(WHAT TO WORK ON):
Extract everything in the shield of faith study from "As with all" down to "our daily lives.", copying it word for word.

(SELECTED EXCERPT):
This study looks at the shield of faith in Ephesians 6:16, which is another part of the armor of God.
As with all the other pieces of spiritual armor, we will first consider how the shield worked for the Roman soldier, then how the shield works for the Christian, and finally, how we can take up and use the shield of faith in our daily lives.
The Shield for the Soldier
The Greek word Paul uses for shield in Ephesians 6:16 is thureon, which is the generic word for shield, but there were two kinds of shields used by soldiers in Paul’s day.
The first, called a parma shield, was smaller and round and could be used by moving the arm to defend a certain part of the body which was being threatened. It was about 3 feet in diameter, and was the lighter of the two shields. However, while this is generally the type of shield we think about when we imagine a soldier carrying a shield, it was not the shield of choice for the Roman legions.
The shield of choice was the scutum shield. It was somewhat larger in size, nearly four feet tall and about 2.5 feet wide, and weighed over 20 pounds. The shield was made by gluing several layers of wood together, similar to how plywood is made today, and was then covered with leather for extra protection and durability.
It was not a flat shield, but was somewhat curved so that the soldier could hide behind it if needed. This curve also allowed for rocks and arrows to be deflected from the shield, rather than hitting it directly. If the shield was flat, a rock or sword hitting the shield would cause more blunt force, requiring the soldier to expend more energy in absorbing the blow. But the curve of the shield allowed a large percentage of that power to be deflected off to the side, thereby conserving the soldier’s strength.

(PROVIDED RECORDS):
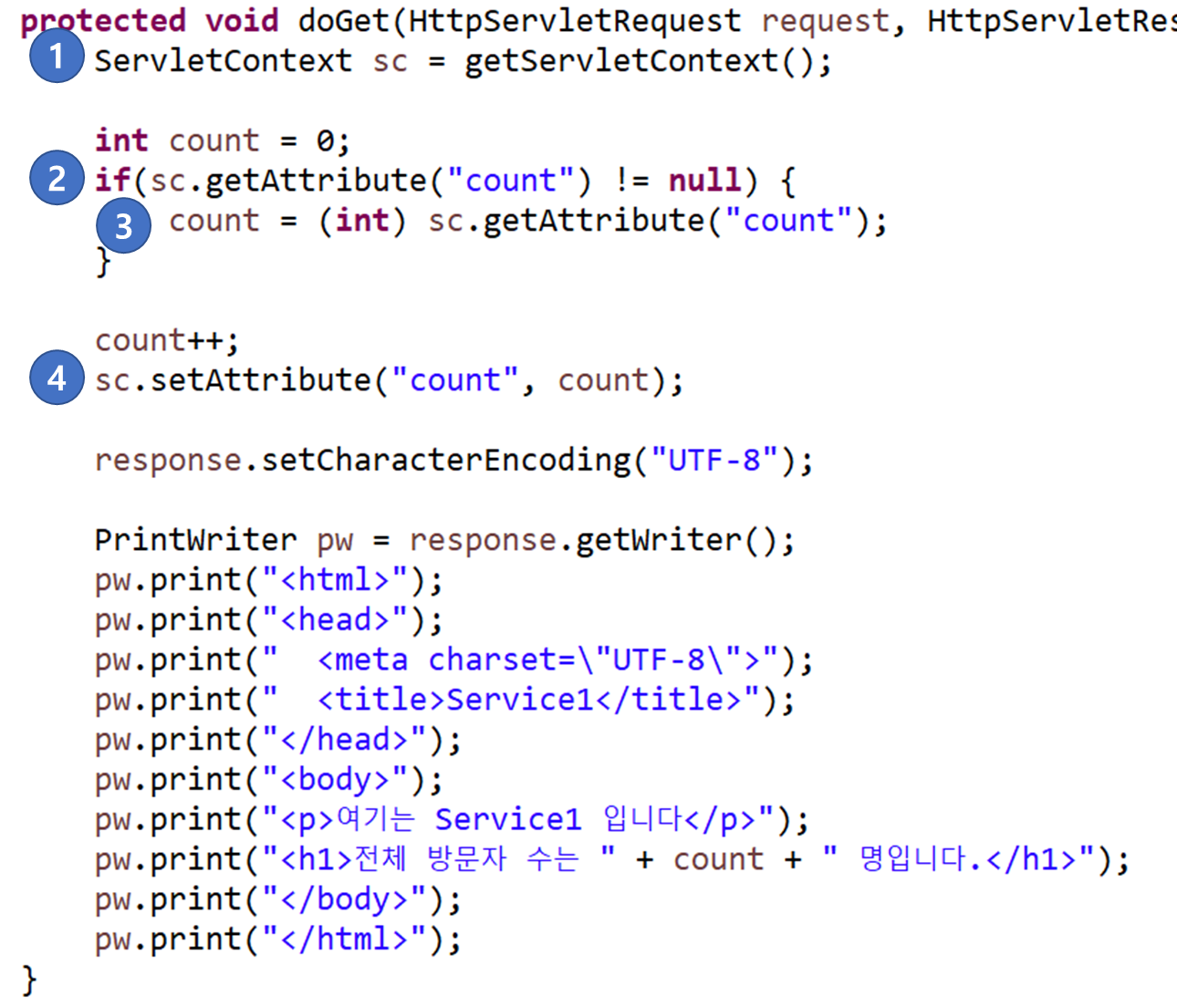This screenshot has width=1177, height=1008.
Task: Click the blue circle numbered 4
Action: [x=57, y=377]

...

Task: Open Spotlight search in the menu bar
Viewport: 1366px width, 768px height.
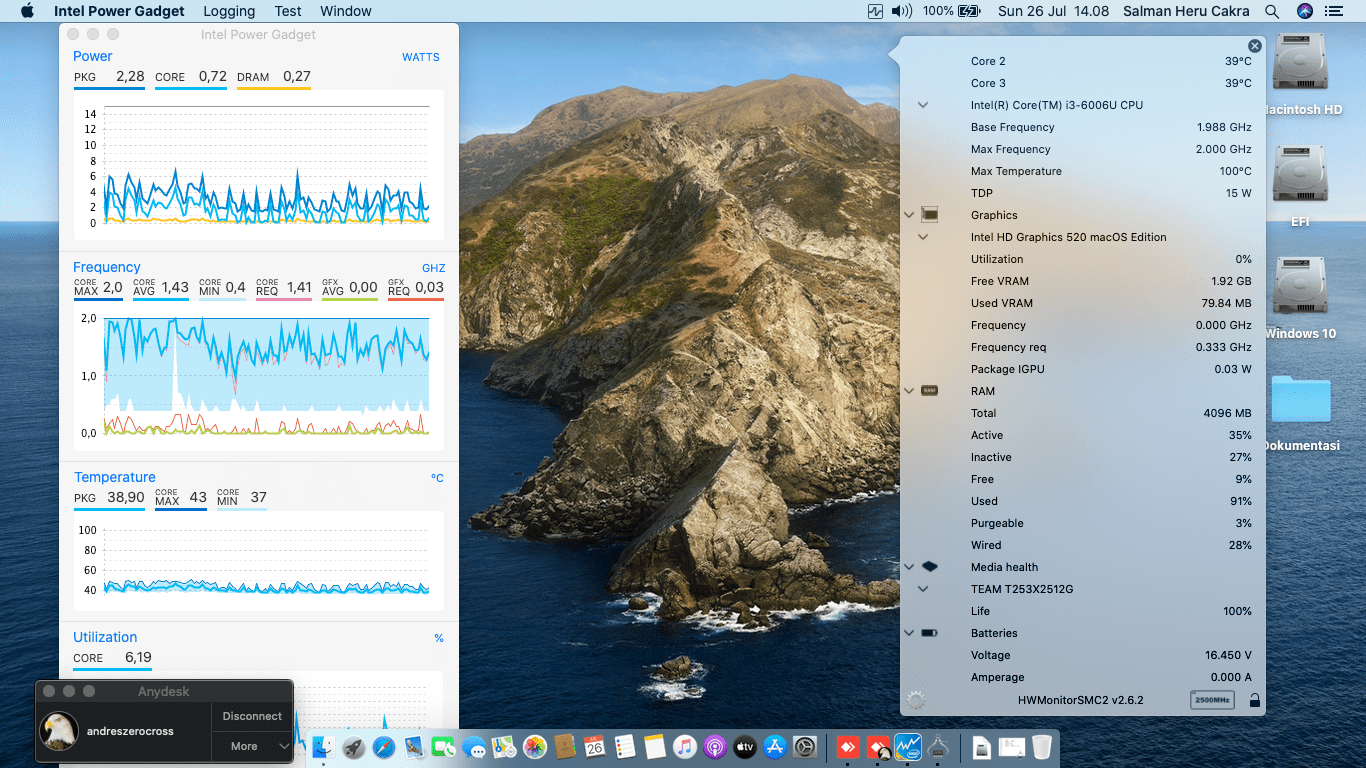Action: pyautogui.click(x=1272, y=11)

(COMPLETE ANSWER):
As with all the other pieces of spiritual armor, we will first consider how the shield worked for the Roman soldier, then how the shield works for the Christian, and finally, how we can take up and use the shield of faith in our daily lives.